▶ OVERZICHT VAN TAKEN:
1. In welk jaar plaatst de tekst over Zacharia 1:7-14 het eerste visioen?
2. Geef uit de tekst over Zacharia 1:7-14 woordelijk het gedeelte weer tussen "Vertalingen strijken de" en "sprak met visioenen.", beide inbegrepen.

▶ GEGEVEN TEKST:
----
Menu

Premium

3. Profetie in woord en beeld

Zie ook

Zacharia 1:7-14

“Kunnen we het er niet over eens worden dat het oude conflict voorbij is?” Dat was Gods vraag in de voorafgaande verzen. De vorige generaties zijn er niet meer, de profeten die hen zo kritisch moesten aanspreken, zijn er ook niet meer. Kunnen wij elkaar dan nu niet terugvinden? Dan valt er een stilte. Het gesprek tussen God en de huidige generatie over de toekomst wordt pas voortgezet in hoofdstuk 7. Maar kennelijk is er in de stilte die uitdaagt tot nadenken, ook nog wat anders nodig. Eerst maar eens opnieuw leren kijken.

Want nu gaan we eerst over van woord naar beeld. Vanaf Zacharia 1:7 mogen we meekijken met de visoenen van Zacharia. Goddelijk toneel, scenes over de tijd van vernieuwing en herstel die gaat beginnen. God meent het. Niet pas na een bekering (vers 3), maar ‘gewoon’ uit toewijding en passie: het verleden is voorbij. We schrijven 520 voor Christus, het tweede jaar van Darius, koning der Perzen, bijna zeventig jaar na de verwoesting van Jeruzalem. Dat getal speelt een rol in het eerste visioen.

Maar eerst over de tekst. De visoenen zijn op een bijzondere manier in het boek ingebouwd: het knarst een beetje. Vers 7 begint net als vers 1 met te vertellen dat Zacharia het ‘woord van God’ ontvangt, ‘door te zeggen …’ Volgens de grammatica betekent dit dat God nu gaat spreken. Maar dat is niet zo, we horen meteen de profeet die over zijn visoenen vertelt: ‘Ik heb deze nacht iets gezien’.

Vertalingen strijken de tekst soms glad door een zinnetje in te voegen: ‘Dit is zijn relaas’ of: ‘Hier volgt het verslag’. Is vertalen dan ook: verbeteren? Wordt de tekst er beter van als je een probleem weg plamuurt? Hoe dan ook, het gaat erom dat de schrijver wilde duidelijk maken dat we nu niet een verslag krijgen van de bijzondere religieuze ervaringen van Zacharia, maar dat alle beelden die nu volgen, woord van God zijn. Zacharia ontving het woord van God die sprak met visioenen.
----
▶ GEGEVENS:

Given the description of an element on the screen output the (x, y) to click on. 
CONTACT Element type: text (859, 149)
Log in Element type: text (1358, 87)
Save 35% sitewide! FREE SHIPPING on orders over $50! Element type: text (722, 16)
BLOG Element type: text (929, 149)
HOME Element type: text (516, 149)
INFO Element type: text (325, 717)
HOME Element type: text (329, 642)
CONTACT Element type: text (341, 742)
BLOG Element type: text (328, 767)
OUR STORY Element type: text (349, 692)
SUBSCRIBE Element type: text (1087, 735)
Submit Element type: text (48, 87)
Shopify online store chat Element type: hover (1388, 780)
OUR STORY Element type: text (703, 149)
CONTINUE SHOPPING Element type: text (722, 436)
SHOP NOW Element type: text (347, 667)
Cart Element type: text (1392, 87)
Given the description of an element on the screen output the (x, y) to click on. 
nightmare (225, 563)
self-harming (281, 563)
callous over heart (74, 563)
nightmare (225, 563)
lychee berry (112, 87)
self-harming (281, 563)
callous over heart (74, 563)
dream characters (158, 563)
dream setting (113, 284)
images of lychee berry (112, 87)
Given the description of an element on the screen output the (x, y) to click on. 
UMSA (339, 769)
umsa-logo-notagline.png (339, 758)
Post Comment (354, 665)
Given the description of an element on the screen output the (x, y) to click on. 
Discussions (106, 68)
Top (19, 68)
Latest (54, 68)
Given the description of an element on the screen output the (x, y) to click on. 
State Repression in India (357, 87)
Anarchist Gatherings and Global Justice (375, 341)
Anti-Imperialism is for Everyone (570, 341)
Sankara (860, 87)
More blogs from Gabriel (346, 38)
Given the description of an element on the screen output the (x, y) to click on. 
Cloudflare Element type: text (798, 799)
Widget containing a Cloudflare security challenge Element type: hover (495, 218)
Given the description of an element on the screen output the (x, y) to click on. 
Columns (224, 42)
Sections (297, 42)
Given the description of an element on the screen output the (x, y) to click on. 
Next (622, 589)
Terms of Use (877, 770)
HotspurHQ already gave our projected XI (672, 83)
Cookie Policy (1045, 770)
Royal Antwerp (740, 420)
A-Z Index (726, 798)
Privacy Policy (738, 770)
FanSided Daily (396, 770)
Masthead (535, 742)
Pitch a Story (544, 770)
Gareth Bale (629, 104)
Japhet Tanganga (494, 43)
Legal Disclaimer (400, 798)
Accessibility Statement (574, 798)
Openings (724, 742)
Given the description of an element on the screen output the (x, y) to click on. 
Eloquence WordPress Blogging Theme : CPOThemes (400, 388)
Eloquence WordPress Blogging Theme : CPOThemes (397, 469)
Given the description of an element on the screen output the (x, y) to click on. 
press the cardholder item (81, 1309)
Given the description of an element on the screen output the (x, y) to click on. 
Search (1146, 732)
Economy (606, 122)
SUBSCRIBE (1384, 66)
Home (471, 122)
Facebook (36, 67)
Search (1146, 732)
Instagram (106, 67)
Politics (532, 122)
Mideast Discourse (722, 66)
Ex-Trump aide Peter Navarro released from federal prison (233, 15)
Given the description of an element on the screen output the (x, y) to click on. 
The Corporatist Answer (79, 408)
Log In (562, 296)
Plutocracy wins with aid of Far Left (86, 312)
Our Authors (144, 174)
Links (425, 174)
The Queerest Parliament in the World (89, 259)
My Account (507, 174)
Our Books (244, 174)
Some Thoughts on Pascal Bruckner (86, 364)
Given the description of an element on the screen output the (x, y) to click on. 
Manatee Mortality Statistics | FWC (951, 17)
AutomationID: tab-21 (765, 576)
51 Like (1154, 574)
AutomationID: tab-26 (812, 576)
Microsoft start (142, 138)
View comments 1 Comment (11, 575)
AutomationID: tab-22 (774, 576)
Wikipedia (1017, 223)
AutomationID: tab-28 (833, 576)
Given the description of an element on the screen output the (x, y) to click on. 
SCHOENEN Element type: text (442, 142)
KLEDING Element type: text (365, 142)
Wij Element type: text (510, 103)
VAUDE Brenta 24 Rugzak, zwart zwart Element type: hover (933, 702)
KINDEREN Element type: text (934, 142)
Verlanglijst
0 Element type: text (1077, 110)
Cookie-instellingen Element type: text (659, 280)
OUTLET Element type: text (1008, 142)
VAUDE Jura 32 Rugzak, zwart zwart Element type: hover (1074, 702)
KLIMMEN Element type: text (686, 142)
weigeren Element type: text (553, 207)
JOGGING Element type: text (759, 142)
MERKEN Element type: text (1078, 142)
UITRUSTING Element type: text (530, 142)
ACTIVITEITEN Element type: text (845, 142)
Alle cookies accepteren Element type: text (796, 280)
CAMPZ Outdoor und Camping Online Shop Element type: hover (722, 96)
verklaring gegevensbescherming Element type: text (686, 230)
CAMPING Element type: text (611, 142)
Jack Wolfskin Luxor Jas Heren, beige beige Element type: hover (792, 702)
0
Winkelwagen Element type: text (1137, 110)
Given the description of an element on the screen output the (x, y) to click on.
----
▶ DE ANTWOORDEN:
1. In 520 voor Christus, het tweede jaar van Darius, koning der Perzen.

2.
Vertalingen strijken de tekst soms glad door een zinnetje in te voegen: ‘Dit is zijn relaas’ of: ‘Hier volgt het verslag’. Is vertalen dan ook: verbeteren? Wordt de tekst er beter van als je een probleem weg plamuurt? Hoe dan ook, het gaat erom dat de schrijver wilde duidelijk maken dat we nu niet een verslag krijgen van de bijzondere religieuze ervaringen van Zacharia, maar dat alle beelden die nu volgen, woord van God zijn. Zacharia ontving het woord van God die sprak met visioenen.